The bright lights of London beckoned for Alison Caple who arrived in the capital with aspirations to follow a family friend into district nursing.
Her destination was the less-than-glamorous suburb of Eastcote but it did little to dampen the Welsh teenager’s spirits.
“My mam saw me off at Llanelli station. I’d never been to London before so it was a real adventure. I remember being so excited on the trip up here in 1978.”
Alison did a pre-nursing course at St Vincent’s Orthopaedic Hospital, Eastcote, and started general nurse training at Ealing Hospital in two years later.
She went on to work as a district nurse for 18 years. Her duties in the early days often included having to make breakfast for patients she saw at the weekend … and they weren’t always grateful.
Alison said: “One elderly lady used to call me ‘four eyes’ and would constantly complain about everything. I remember arriving one day to find her in tears crying that someone called Peter had died in the flat.
“I quickly asked where he was only to find her pet budgerigar had expired. I had to bury him in the garden and then go out and buy a new bird. You had to be a jack-of-all-trades in those days.”
Alison liked the autonomy of being a district nurse and the relationships she built with patients over many years.
“One of my mentors advised me to treat patients as family and remember it was a privilege to be a nurse and be invited into people’s homes. It was a good advice and I’ve always tried to live up to that.
It was while working in the predominantly Asian community of Southall that she began to develop at interest in diabetes as she noticed how many people lived with the condition.

Data below —

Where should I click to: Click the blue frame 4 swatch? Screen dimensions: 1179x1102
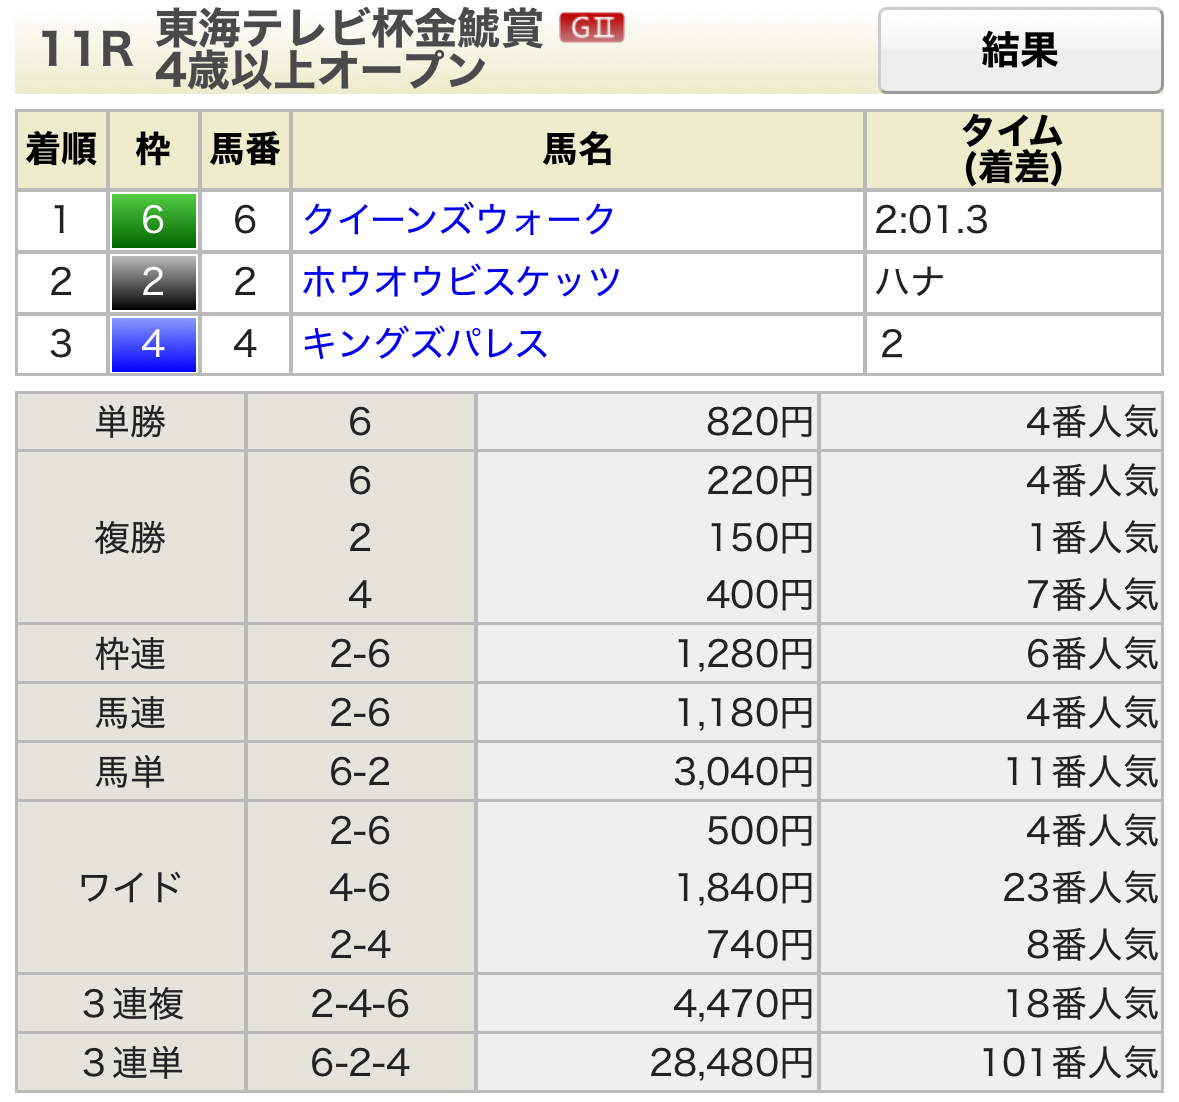[x=153, y=344]
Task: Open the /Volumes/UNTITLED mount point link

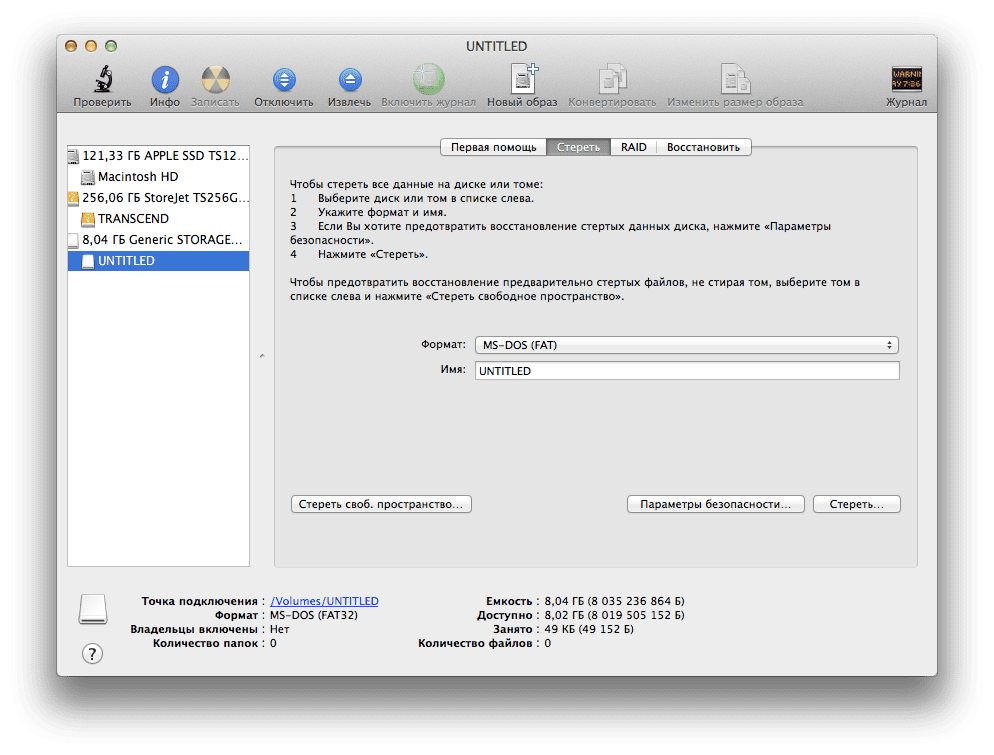Action: [325, 601]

Problem 1 — Summarize the profile of nurse Alison Caple in two sentences.
Problem 2 — Continue the profile of nurse Alison Caple from its last sentence.
The listing is drawn from a separate source.

Reply 1 — Alison Caple, a Welsh teenager, came to London in 1978 hoping to follow a family friend into district nursing. She trained at St Vincent's Orthopaedic Hospital in Eastcote and at Ealing Hospital, then worked as a district nurse for 18 years, valuing the autonomy and her long relationships with patients, and developed an interest in diabetes while working in Southall, where she noticed how many people lived with the condition.

Reply 2 —
The area was previously part of a landmark study on diabetes which involved knocking on every household in the neighbourhood to gauge just how many people were affected by the condition.
Alison eventually returned to Ealing Hospital as a diabetes nurse specialist in 2003.
The service has come a long way in the past four decades from the ‘miniature chemistry sets’ used to check sugar levels in urine samples to modern day glucose test strips, sensor technology and insulin pumps.
Her duties keep her in the hospital nowadays where she focuses on more complex cases although her favourite group of patients to work with are young adults.
Alison added: “It’s tough to live with the condition at that age, especially Type1 diabetes which is life-long and requires self-administered injections of insulin.
“We’ve got a great team who work with them including a psychologist and it’s rewarding to see young people come to terms with it and not let diabetes get in the way of their lives.”
Alison says she is still surprised that it’s time to retire next month but has bought a camper van with her husband and intends to explore the UK.
“We’re really looking forward to going on the road although I still live in Eastcote after all these years!”